Pipeline construction continues at an alarming pace, and TransCanada has recently been successful in Strategic Lawsuit Against Public Participation suit against the primary organizations supporting the blockade of the Keystone XL tar sands pipeline. As a result the blockaders are reevaluating their efforts. They hope to creatively resist the pipeline yet abide by the court’s orders.
And they continue to be in church on Sunday mornings. Mostly their numbers have grown to as many as 20, but on occasion many are out of town for meetings and we have as few as two. We’ve developed a habit of providing potluck soup and bread each Sunday after worship, and we invite whosoever will. So we’ll have 15 or 20 blockaders and another dozen or so church folk gathered around tables sharing wonderful soups and stimulating conversation. It’s fun, with incredible energy in the room.

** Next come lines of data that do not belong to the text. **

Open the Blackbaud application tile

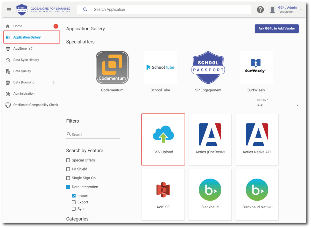pos(210,194)
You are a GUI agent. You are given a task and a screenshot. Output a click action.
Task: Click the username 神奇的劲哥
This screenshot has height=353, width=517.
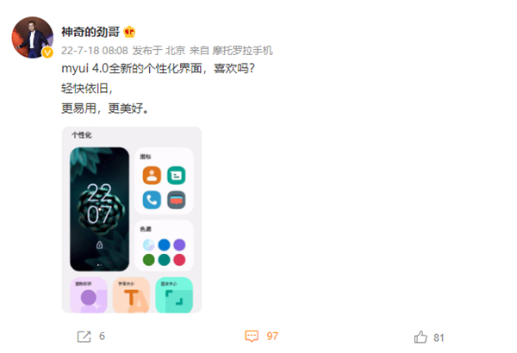pos(90,32)
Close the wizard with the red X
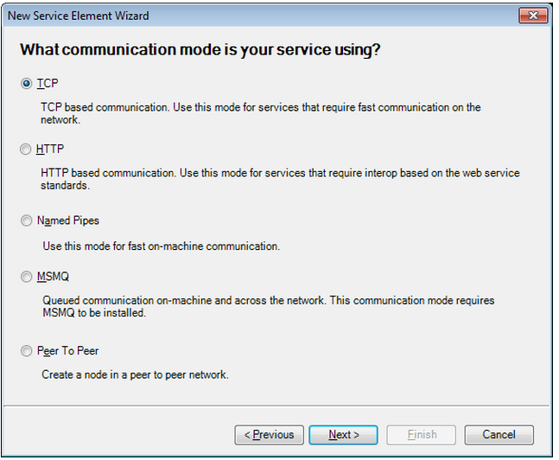559x460 pixels. pos(533,16)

One young man, a graduate of Berkeley in biology who has spent the last couple of years in West Virginia opposing mountaintop removal, told me that he hopes someday to go to medical school and return to West Virginia to practice public health medicine. “Families in the mountains will be drinking poisoned well water from the coal slurry runoff, so they’ll take their sick children to the doctor,” he told me. “It is not uncommon for the doctor to tell the mother, ‘I’m referring you to a psychologist because you’re obsessing about water.’ I want to do something about that.”
With several of them having court hearings this winter and next spring, the blockaders’ original plan of moving on has been revised. Now they’re making Nacogdoches their home base and settling in for the long haul. The adrenalin of direct action and arrests has worn off as they face the harsh reality of felony charges, hefty fines and lengthy jail time. It’s sobering.
As a result our ministry with them is entering a new phase. We’re looking at how we can facilitate group counseling for those feeling the heavy anxiety of serious jail time. We’re also discovering they are yearning for some “normalcy.” They love to share meals in our homes around a dinner table, maybe even with a television on in the other room. They also love to watch classic movies. After a crowd of them watched Casablanca at the church one night, I spotted one of the young women walking through the parking lot with a rakish fedora pulled down over one eye. She giggled when I called her Elsa Lazlow.
It’s become important to integrate these young pipeline blockaders into our homes, where they wash themselves and their clothes, share meals, watch television and join others in things like board games. Several of them have also approached me about starting a Bible study or spiritual discussion group.
They also love to talk about things they hear in my sermons. A few weeks ago my sermon included a sentence about God’s name being a verb in Exodus 3. Our soup lunch that Sunday featured a passionate conversation about what I meant. I chased one theological rabbit after another, at one point talking about Dante and how the deeper one goes into the pit of hell, there is decreasing mobility and movement until at the very bottom there is nothing but fixed frozenness with no change and no hope. Yet as one moves closer to God in the heavens, there is movement, action, music, color and hope of transformation.
While most of them knew who Dante was, these young people had never put together the theological pieces with the Bible and life in the church. I thought to myself, “This is the kind of conversation I’ve spent my entire life preparing for.”